#### [Task instructions]
Convert every line of the records below into a numbered list, skipping any blank lines.

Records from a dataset
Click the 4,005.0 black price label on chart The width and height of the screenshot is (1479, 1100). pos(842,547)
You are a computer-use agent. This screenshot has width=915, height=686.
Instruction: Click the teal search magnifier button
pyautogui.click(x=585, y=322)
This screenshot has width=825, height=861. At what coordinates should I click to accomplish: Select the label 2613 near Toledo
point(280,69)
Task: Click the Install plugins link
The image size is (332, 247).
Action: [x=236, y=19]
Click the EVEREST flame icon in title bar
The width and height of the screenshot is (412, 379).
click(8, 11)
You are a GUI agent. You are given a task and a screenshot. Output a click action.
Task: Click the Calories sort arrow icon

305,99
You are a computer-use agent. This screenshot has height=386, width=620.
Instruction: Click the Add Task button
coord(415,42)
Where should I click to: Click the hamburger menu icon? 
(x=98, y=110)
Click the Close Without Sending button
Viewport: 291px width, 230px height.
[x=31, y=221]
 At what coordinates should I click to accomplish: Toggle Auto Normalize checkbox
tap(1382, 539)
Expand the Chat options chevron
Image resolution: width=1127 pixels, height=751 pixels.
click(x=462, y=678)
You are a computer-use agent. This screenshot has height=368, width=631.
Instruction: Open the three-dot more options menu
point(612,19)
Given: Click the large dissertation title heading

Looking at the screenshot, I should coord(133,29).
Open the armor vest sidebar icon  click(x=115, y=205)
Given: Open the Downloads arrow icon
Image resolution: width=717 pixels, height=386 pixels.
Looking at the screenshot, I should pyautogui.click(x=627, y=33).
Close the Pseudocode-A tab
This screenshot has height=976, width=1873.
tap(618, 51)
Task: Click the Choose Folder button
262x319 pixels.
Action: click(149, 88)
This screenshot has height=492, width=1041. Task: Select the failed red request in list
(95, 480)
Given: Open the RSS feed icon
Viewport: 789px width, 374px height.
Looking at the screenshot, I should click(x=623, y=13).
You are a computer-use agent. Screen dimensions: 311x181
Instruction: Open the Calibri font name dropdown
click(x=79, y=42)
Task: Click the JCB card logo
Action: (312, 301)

#### [Reply]
1. Click the 4,005.0 black price label on chart The width and height of the screenshot is (1479, 1100). pos(842,547)
2. You are a computer-use agent. This screenshot has width=915, height=686.
3. Instruction: Click the teal search magnifier button
4. pyautogui.click(x=585, y=322)
5. This screenshot has width=825, height=861. At what coordinates should I click to accomplish: Select the label 2613 near Toledo
6. point(280,69)
7. Task: Click the Install plugins link
8. The image size is (332, 247).
9. Action: [x=236, y=19]
10. Click the EVEREST flame icon in title bar
11. The width and height of the screenshot is (412, 379).
12. click(8, 11)
13. You are a GUI agent. You are given a task and a screenshot. Output a click action.
14. Task: Click the Calories sort arrow icon
15. 305,99
16. You are a computer-use agent. This screenshot has height=386, width=620.
17. Instruction: Click the Add Task button
18. coord(415,42)
19. Where should I click to: Click the hamburger menu icon? 
20. (x=98, y=110)
21. Click the Close Without Sending button
22. Viewport: 291px width, 230px height.
23. [x=31, y=221]
24.  At what coordinates should I click to accomplish: Toggle Auto Normalize checkbox
25. tap(1382, 539)
26. Expand the Chat options chevron
27. Image resolution: width=1127 pixels, height=751 pixels.
28. click(x=462, y=678)
29. You are a computer-use agent. This screenshot has height=368, width=631.
30. Instruction: Open the three-dot more options menu
31. point(612,19)
32. Given: Click the large dissertation title heading
33. Looking at the screenshot, I should coord(133,29).
34. Open the armor vest sidebar icon  click(x=115, y=205)
35. Given: Open the Downloads arrow icon
36. Image resolution: width=717 pixels, height=386 pixels.
37. Looking at the screenshot, I should pyautogui.click(x=627, y=33).
38. Close the Pseudocode-A tab
39. This screenshot has height=976, width=1873.
40. tap(618, 51)
41. Task: Click the Choose Folder button
42. 262x319 pixels.
43. Action: click(149, 88)
44. This screenshot has height=492, width=1041. Task: Select the failed red request in list
45. (95, 480)
46. Given: Open the RSS feed icon
47. Viewport: 789px width, 374px height.
48. Looking at the screenshot, I should click(x=623, y=13).
49. You are a computer-use agent. Screen dimensions: 311x181
50. Instruction: Open the Calibri font name dropdown
51. click(x=79, y=42)
52. Task: Click the JCB card logo
53. Action: (312, 301)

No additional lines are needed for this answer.